Any seperation of a GPU from its VRAM is going to come at the expense of (a lot ...

sandworm101 · on Feb 22, 2024

That depends on whether performance or capacity is the goal. Smaller amounts of ram closer to the processing unit makes for faster computation, but AI also presents a capacity issue. If the workload needs the space, having a boatload of less-fast ram is still preferable to offloading data to something more stable like flash. That is where bulk memory modules connected though slots may one day appear on GPUs.

duffyjp · on Feb 22, 2024

I'm having flashbacks to owning a Matrox Millenium as a kid. I never did get that 4MB vram upgrade.

https://www.512bit.net/matrox/matrox_millenium.html

mysterydip · on Feb 22, 2024

Is there a way to partition the data so that a given GPU had access to all the data it needs but the job itself was parallelized over multiple GPUs?

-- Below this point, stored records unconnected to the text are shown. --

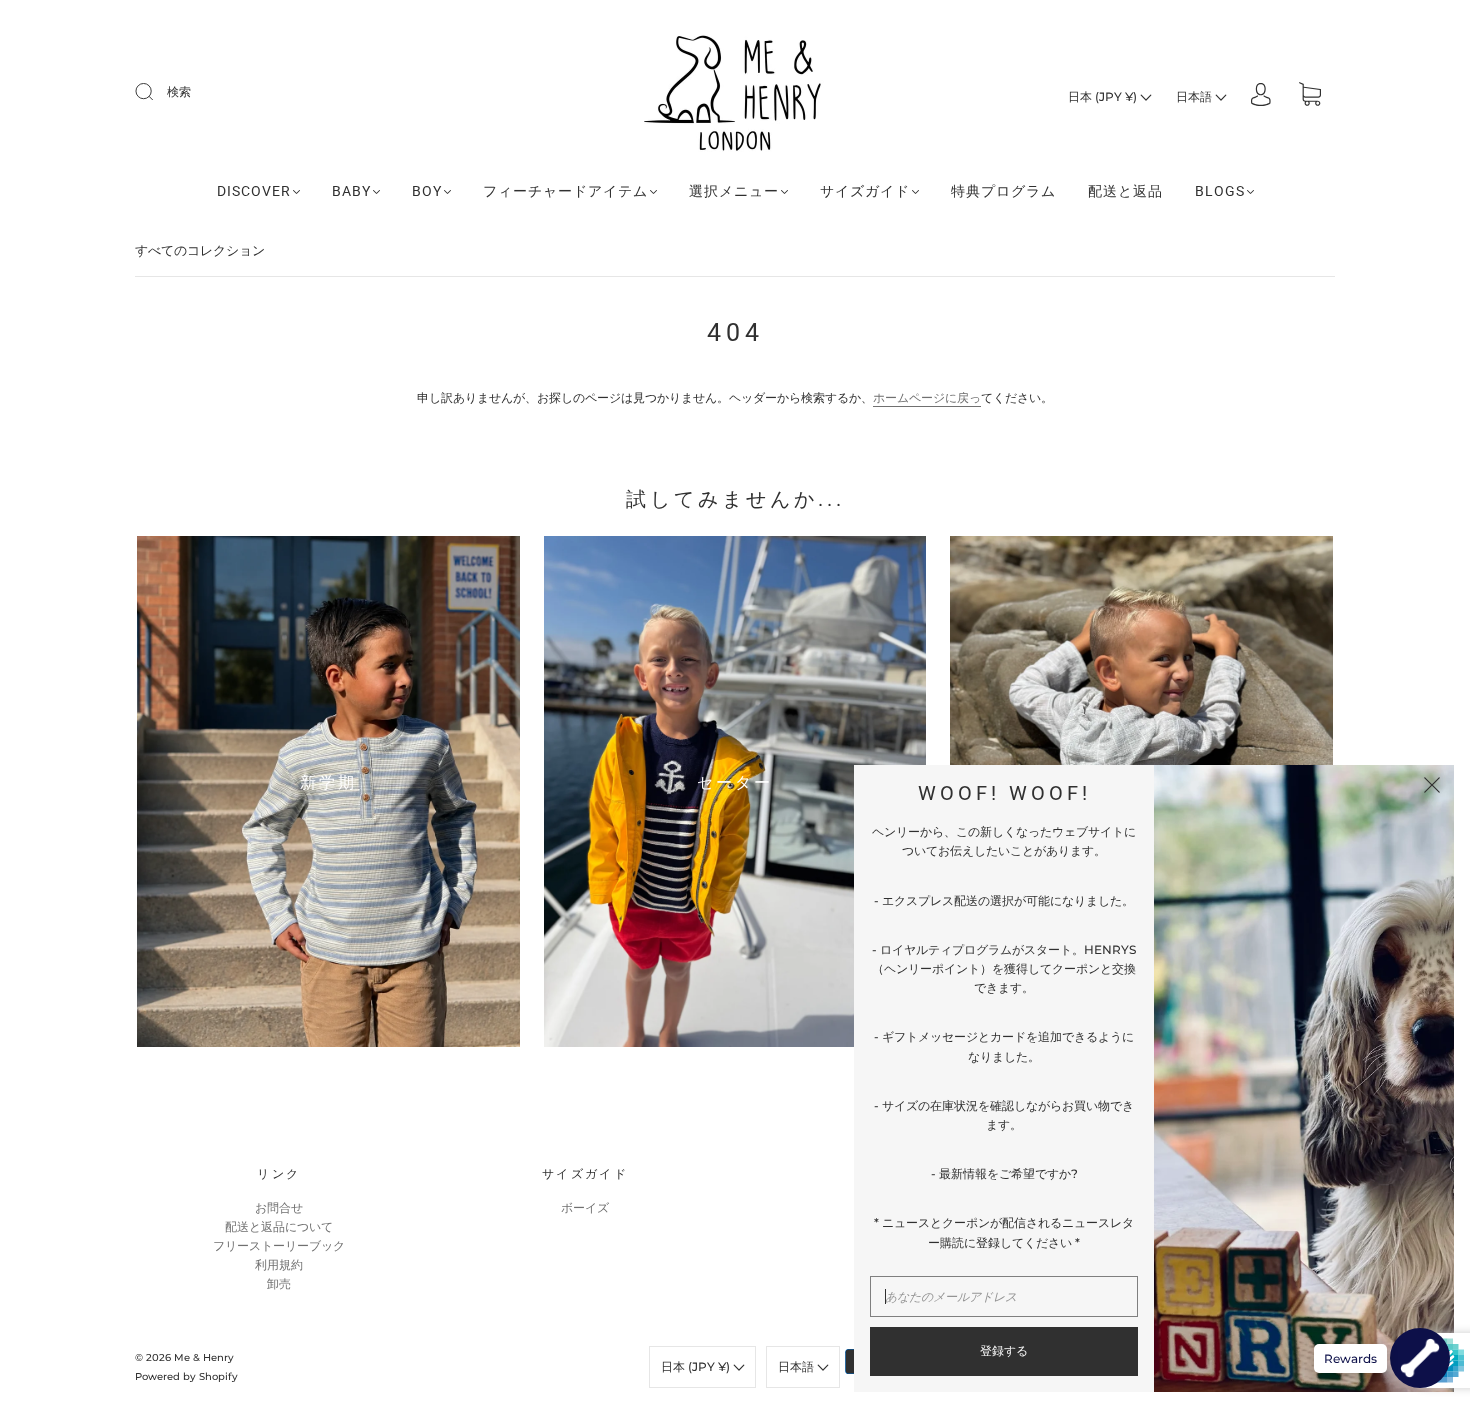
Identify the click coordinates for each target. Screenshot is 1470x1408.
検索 (179, 91)
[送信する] (157, 92)
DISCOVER (254, 191)
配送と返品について (279, 1226)
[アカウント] (1261, 96)
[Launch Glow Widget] (1420, 1358)
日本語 (1195, 96)
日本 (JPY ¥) (1104, 96)
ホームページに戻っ (927, 397)
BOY (427, 191)
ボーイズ (585, 1207)
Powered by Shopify (186, 1376)
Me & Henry (204, 1357)
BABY (351, 191)
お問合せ (279, 1207)
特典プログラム (1003, 191)
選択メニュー (734, 191)
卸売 (279, 1283)
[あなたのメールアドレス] (1004, 1296)
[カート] (1310, 96)
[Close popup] (1432, 787)
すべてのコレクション (200, 250)
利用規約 (279, 1264)
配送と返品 (1125, 191)
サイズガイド (865, 191)
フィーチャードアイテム (565, 191)
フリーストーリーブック (279, 1245)
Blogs (1220, 191)
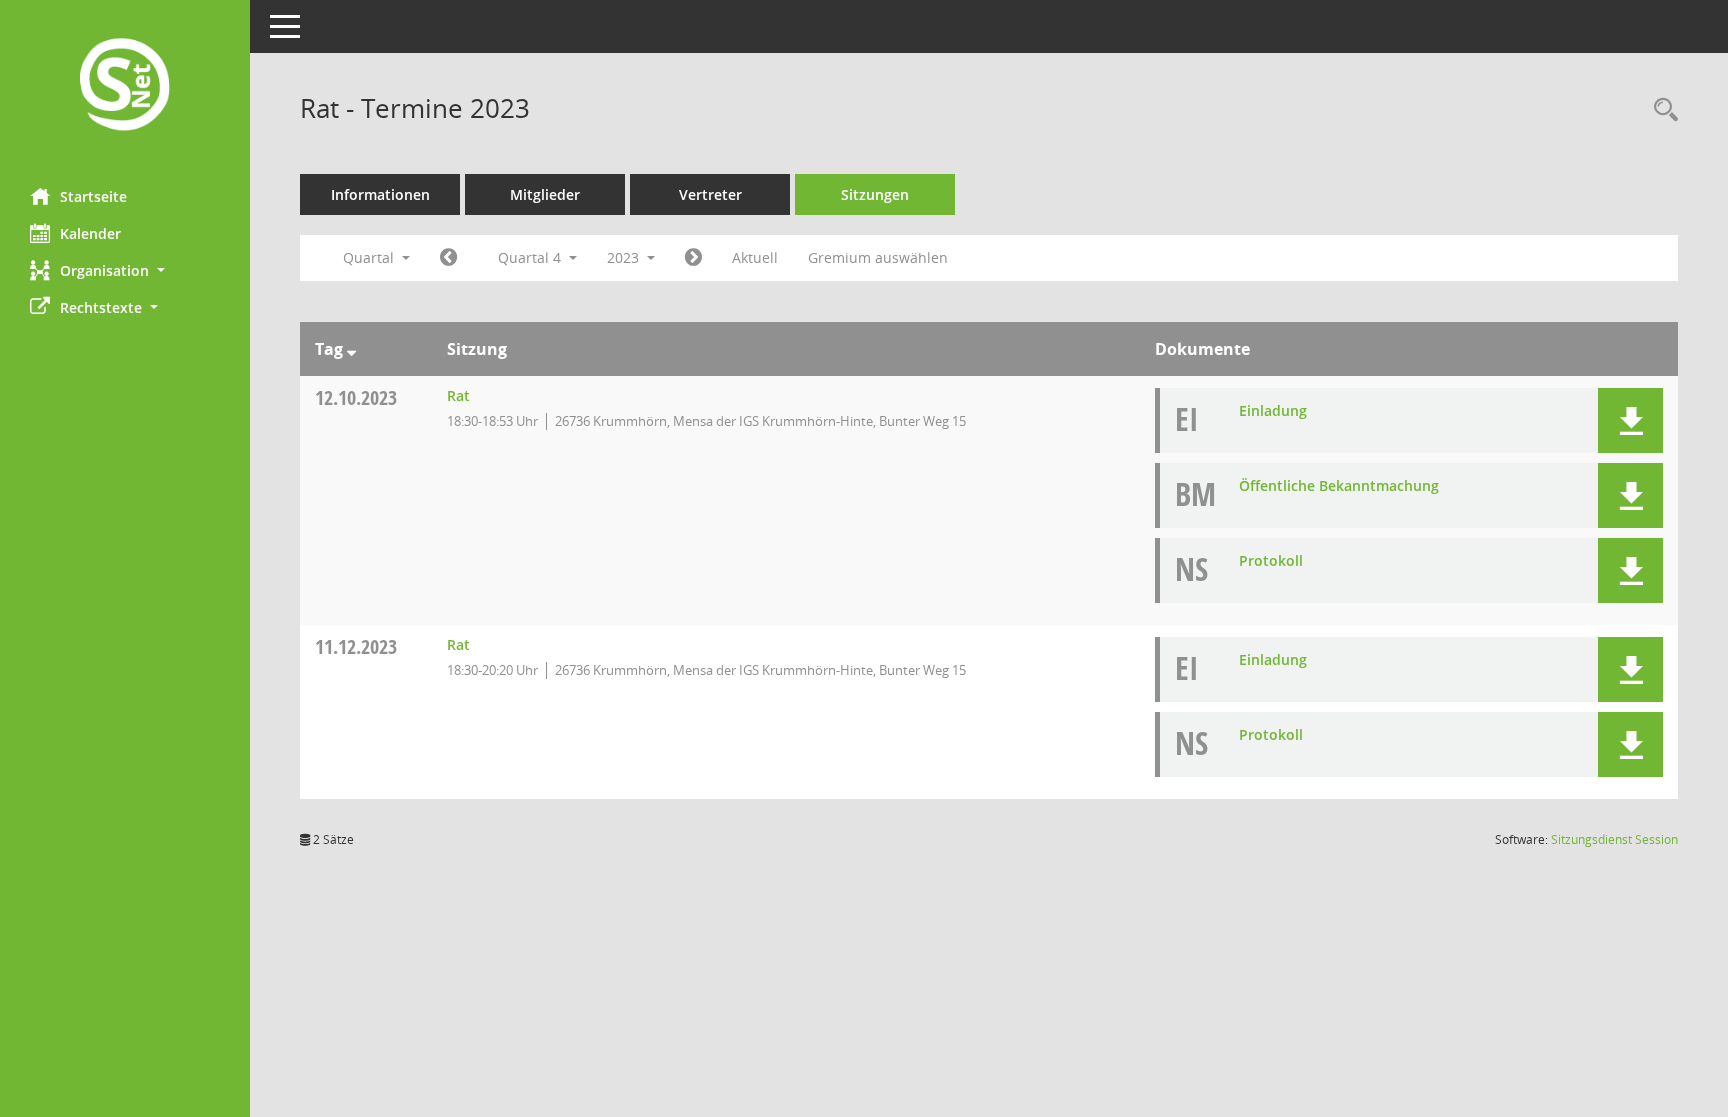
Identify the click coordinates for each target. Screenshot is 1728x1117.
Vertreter (710, 194)
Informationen (380, 194)
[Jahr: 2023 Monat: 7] (448, 258)
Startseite (93, 196)
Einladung (1273, 410)
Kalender (90, 233)
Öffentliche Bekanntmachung (1339, 485)
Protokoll (1271, 560)
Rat (458, 395)
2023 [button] (625, 257)
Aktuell (755, 257)
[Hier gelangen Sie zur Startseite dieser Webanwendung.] (125, 86)
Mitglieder (545, 194)
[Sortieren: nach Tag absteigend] (351, 349)
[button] (125, 270)
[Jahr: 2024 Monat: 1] (693, 258)
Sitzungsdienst (1614, 839)
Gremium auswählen (878, 257)
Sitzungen (875, 194)
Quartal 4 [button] (531, 257)
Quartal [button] (370, 257)
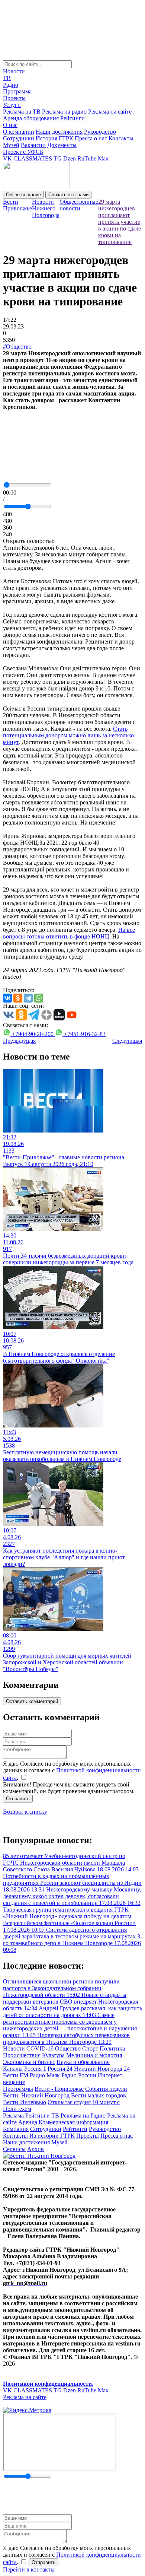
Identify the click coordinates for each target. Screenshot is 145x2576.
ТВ (7, 78)
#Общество (17, 346)
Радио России (78, 2075)
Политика (112, 2048)
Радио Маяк (45, 2075)
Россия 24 (60, 2068)
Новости (14, 71)
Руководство (100, 131)
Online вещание (23, 194)
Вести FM (15, 2075)
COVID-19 (40, 2048)
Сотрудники (18, 138)
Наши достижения (59, 131)
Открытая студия (69, 2102)
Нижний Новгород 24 (102, 2068)
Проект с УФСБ (23, 152)
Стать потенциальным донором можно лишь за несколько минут (68, 735)
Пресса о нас (91, 138)
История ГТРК (54, 138)
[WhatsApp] (38, 998)
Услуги (12, 105)
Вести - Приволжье (59, 2089)
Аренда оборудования (31, 118)
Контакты (121, 138)
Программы (18, 2089)
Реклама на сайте (110, 111)
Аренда (27, 2122)
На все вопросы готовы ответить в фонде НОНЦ (69, 933)
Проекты (14, 98)
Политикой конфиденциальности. (48, 2383)
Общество (68, 2048)
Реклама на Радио (83, 2115)
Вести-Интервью (24, 2102)
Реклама (13, 2115)
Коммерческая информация (73, 2122)
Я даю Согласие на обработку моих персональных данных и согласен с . (72, 1770)
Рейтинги (72, 118)
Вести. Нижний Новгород (36, 2095)
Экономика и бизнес (29, 2062)
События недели (106, 2089)
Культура (53, 2055)
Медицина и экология (94, 2055)
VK (7, 158)
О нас (10, 125)
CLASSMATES (32, 158)
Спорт (90, 2048)
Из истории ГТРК (52, 2135)
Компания (16, 2129)
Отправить (18, 1798)
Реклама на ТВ (22, 111)
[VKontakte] (7, 998)
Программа (17, 91)
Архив (35, 2149)
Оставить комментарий (32, 1701)
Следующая (127, 1041)
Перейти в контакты (29, 2569)
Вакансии (33, 145)
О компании (18, 131)
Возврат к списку (25, 1811)
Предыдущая (19, 1041)
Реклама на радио (64, 111)
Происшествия (22, 2055)
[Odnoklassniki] (17, 998)
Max (103, 158)
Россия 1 (35, 2068)
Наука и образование (83, 2062)
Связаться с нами (68, 194)
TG (58, 158)
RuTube (86, 158)
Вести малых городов (98, 2095)
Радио (10, 85)
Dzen (69, 158)
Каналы (13, 2068)
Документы (62, 145)
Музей (11, 145)
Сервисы (14, 2149)
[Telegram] (28, 998)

Thinking on the classic neural network for example, each column of nodes would only need to talk to the next column. You could group several columns per GPU and then each would process its own set of nodes. While an individual job would be slower, you could run multiple tasks in parallel, processing new inputs after each set of nodes is finished.

zettabomb · on Feb 22, 2024

Of course, this is common with LLMs which are too large to fit in any single GPU. I believe Deepspeed implements what you're referring to.